Twitter rolls out two-step authentication after hack attacks
23 May 2013
Following several high profile hack attacks Twitter is finally rolling out a two-step authentication process to ensure a level of user security.
The microblogging platform playing down account compromises as occasional occurrences in its announcement today, pointed out that every so often account owners alerted it to email phishing schemes or password breaches happening elsewhere on the web.
However, after the media reported a false tweet that rocked the US stock market, not to mention attacks on Burger King, Jeep and The Onion, Twitter has introduced a two-step security routine.
"When you sign in to twitter.com, there's a second check to make sure it's really you," Twitter's announcement assured.
Users can enable the feature through account settings and selecting "require a verification code when I sign in." With a confirmed mobile number and email address, any user can get the two-stop system up and running.
After login verification, users would need to enter a 6-digit login code sent via SMS, every time they signed into Twitter. Twitter said existing apps would continue to work uninterrupted even after verification was enabled.
The Twitter team has also laid out the new policy in a one-minute video.
The move has elicited much criticism from security experts, who questioned as to why a company with more than a billion dollars in venture financing, and over 200 million active users, did not have two-factor authentication.

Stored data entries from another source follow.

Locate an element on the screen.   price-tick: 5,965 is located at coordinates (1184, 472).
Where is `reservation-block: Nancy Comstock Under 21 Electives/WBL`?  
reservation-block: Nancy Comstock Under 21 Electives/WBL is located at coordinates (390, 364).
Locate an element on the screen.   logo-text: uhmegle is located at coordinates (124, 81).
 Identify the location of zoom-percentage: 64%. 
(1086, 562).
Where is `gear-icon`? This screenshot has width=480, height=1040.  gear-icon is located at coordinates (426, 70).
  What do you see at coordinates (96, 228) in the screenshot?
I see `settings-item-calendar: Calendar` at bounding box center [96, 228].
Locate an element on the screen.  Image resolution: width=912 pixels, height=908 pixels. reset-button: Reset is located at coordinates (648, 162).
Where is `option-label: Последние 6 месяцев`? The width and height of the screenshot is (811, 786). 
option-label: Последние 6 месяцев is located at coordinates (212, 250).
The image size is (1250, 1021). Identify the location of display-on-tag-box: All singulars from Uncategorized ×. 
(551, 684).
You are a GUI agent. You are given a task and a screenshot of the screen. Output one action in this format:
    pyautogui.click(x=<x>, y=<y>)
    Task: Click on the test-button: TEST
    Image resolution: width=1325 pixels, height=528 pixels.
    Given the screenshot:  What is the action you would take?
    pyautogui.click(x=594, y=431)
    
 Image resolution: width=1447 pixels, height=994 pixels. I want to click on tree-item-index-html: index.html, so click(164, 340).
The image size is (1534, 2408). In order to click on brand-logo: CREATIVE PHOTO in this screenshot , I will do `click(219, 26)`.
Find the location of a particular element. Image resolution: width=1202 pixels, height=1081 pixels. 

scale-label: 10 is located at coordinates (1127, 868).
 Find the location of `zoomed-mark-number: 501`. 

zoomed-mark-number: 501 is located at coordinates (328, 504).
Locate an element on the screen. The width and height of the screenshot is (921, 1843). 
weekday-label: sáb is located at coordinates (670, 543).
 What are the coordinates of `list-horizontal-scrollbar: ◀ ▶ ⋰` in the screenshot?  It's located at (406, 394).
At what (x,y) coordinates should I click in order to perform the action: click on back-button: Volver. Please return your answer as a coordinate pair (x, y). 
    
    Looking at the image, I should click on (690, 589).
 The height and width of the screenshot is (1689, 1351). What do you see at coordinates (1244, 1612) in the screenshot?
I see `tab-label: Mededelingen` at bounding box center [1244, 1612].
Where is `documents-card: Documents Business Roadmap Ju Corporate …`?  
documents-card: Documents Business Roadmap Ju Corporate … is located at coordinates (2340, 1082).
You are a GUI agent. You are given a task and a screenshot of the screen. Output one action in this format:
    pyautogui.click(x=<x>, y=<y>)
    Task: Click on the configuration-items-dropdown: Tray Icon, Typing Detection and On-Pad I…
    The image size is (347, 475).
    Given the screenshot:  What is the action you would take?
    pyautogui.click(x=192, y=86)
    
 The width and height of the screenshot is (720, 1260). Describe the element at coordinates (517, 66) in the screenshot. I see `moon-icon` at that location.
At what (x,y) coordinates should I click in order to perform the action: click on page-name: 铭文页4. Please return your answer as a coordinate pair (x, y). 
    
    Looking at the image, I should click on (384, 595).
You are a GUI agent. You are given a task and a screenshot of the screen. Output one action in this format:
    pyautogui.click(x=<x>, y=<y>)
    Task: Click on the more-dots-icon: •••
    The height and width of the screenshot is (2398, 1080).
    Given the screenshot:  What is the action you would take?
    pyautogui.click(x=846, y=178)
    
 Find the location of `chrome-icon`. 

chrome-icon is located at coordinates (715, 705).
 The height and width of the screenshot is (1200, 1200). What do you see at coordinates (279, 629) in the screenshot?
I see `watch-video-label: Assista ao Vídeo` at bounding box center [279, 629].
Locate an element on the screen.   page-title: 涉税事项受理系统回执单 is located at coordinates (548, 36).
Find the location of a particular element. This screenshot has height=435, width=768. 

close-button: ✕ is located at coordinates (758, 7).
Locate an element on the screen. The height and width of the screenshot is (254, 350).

With two-factor authentication users get a second, one-time log-in code by text message to make it harder for a hacker to crack into an account with just the main password. Twitter said in a blog post that it would start offering the two-step authentication procedure, which was voluntary on the part of users, on Wednesday.
Commentators point out that two-step authentication was not foolproof. Several employees are often assigned to manage Twitter accounts for larger brands and news outlets, while only one employee would receive the log-in code, and in such situations other employees would only be able to access the account from their usual devices, or would need to get the one-time code from the administrator – a hassle that might discourage brands from using the security feature altogether.
Experts point out that even with two-factor authentication enabled, attackers could still hijack a user's account by impersonating Twitter in what is known as a man-in-the-middle attack.
However, they point out that it still raised the bar and made hacking into an account significantly harder.